BRIG. GEN. MICHAEL HERZOG: They have been trained to fight a war to, chase terrorists; they have not been trained evacuate people from their homes. Now, of course they were given specific training for this mission. But I don't think any training can really prepare you emotionally for the scenes we've just seen on the screen of people crying and saying you are taking me out of my home against my will, and so on and so forth. So it's going to be very difficult for those soldiers on the ground and I really don't envy them.
MARGARET WARNER: How many soldiers refused to participate? We heard early on that lots of them might.
BRIG. GEN. MICHAEL HERZOG: Well, this was a source of concern; I can say I talked about 55,000 troops being involved. Until now we've had about 150 cases of refusal or people asking to be discharged of this mission. So I think given the size of the forces, the amount of the forces and the emotional stress that's involved in the debate in Israel itself, this is not a major problem. I don't expect that any unit will disintegrate because that have or that this will really undermine the mission.
MARGARET WARNER: We heard settlers today essentially acknowledging they couldn't stop the eviction. If so, what do you understand their strategy to be?
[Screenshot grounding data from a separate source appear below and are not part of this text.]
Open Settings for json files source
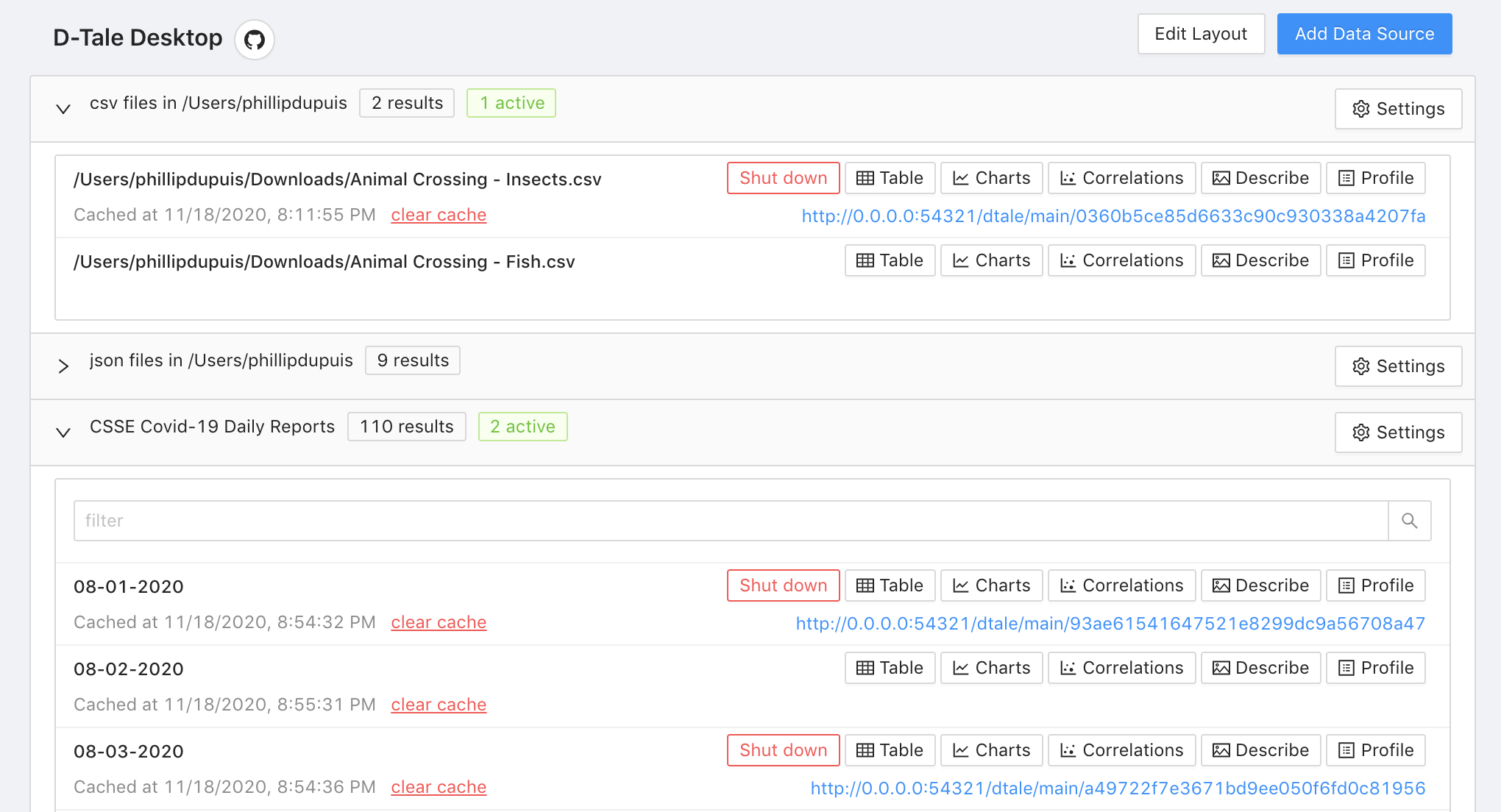This screenshot has height=812, width=1501. tap(1398, 366)
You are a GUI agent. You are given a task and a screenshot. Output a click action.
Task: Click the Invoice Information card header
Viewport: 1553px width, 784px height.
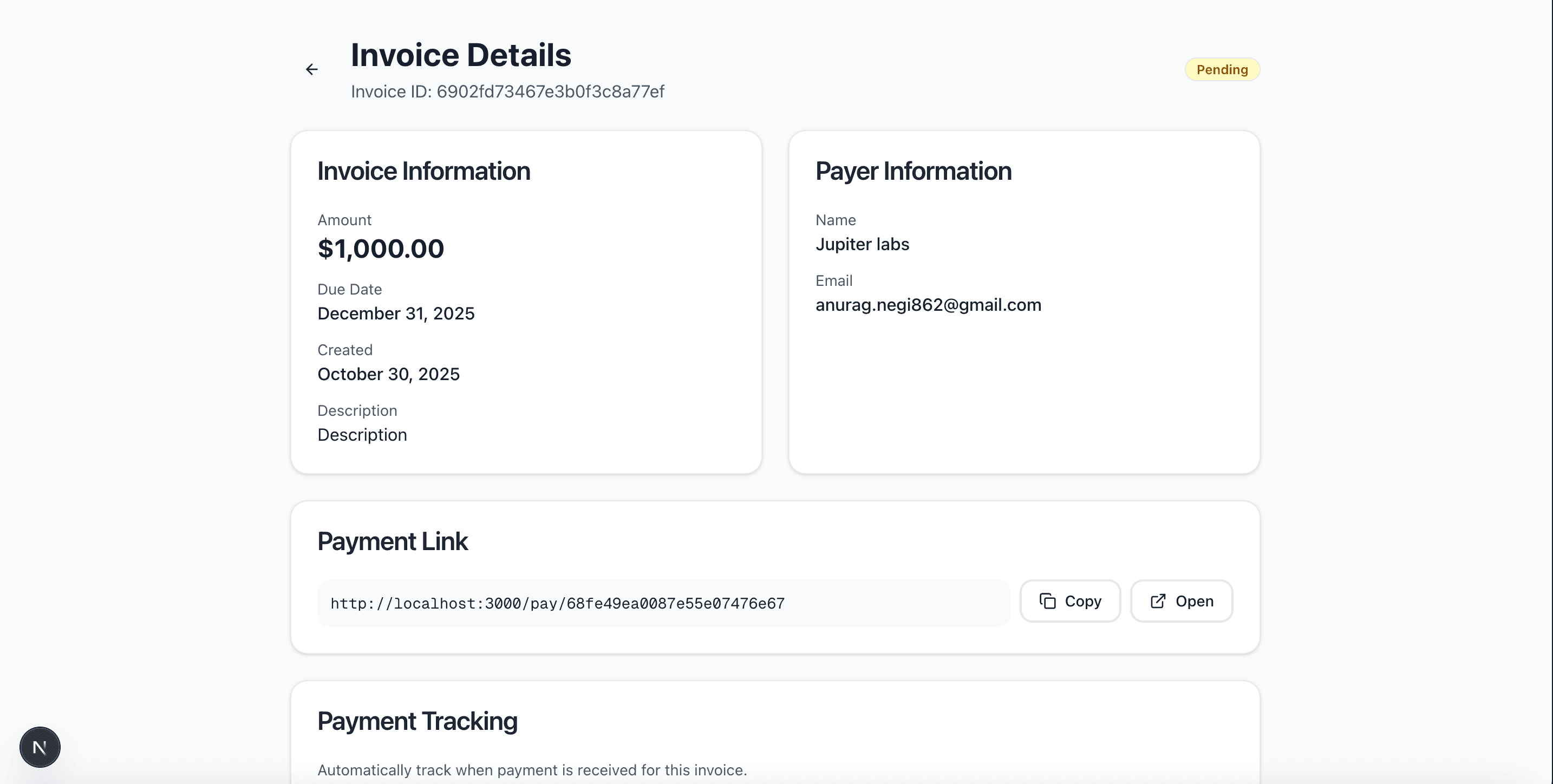[x=424, y=171]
BRIG. GEN. MICHAEL HERZOG: The initial strategy was to try to stop it by getting tens of thousands of people into the settlements to make it impossible to remove the settlers. They failed in that.
MARGARET WARNER: Because you blocked that.
BRIG. GEN. MICHAEL HERZOG: Yeah. They then tried to block all the routes, the exit -- entry and exit routes into Gaza and out of Gaza; they failed in that, too. My feeling is that currently the major strategy of most of them is to traumatize the experience as much as possible; they know they can't stop it. They want to traumatize it so that any future government in Israel will think twice and three times before deciding about removing settlements. Some of them are fighting the next battle, the battle over the West Bank.
MARGARET WARNER: Now the Palestinians so far, there's been no violence from them. Are you surprised by that and is the idea of working with the Palestinian Authority to try to control any outbreak like that?
BRIG. GEN. MICHAEL HERZOG: I'm not surprised. There is coordination to the IDF and Palestinian forces. Currently, there are two joint operations; one is operating in the passages in northern Gaza and southern Gaza. But I think for Palestinians they understand that -- let's say the militant groups, they understand that if they do anything now, they will be accused of delaying the Israeli pullout. They understand that the majority of the Palestinian population doesn't want that right now. For their own domestic consideration they decided to remain quiet and they are quiet. Having said, that I would like to mention that over the next -- last 24 hours, a suicide bombing attack was exposed near one of the Gaza settlements, Neve Dekalim, which we have just seen, so I don't want to imagine what would happen if that would materialize.
MARGARET WARNER: And briefly how long will this operation take, the eviction?
BRIG. GEN. MICHAEL HERZOG: Originally it was planned up to four weeks. Now given the current pace over 50 percent of settlements and people have left, so I'd say could take as much as up to the end of next week. And then we have the settlements in the West Bank.
MARGARET WARNER: And then the military is still going to dismantle the military infrastructure before you turn it over?
BRIG. GEN. MICHAEL HERZOG: The military will remain behind for about four to six weeks and destroy all the remaining infrastructure or remove it.
MARGARET WARNER: All right. Gen. Herzog, thank you so much.
BRIG. GEN. MICHAEL HERZOG: Thank you.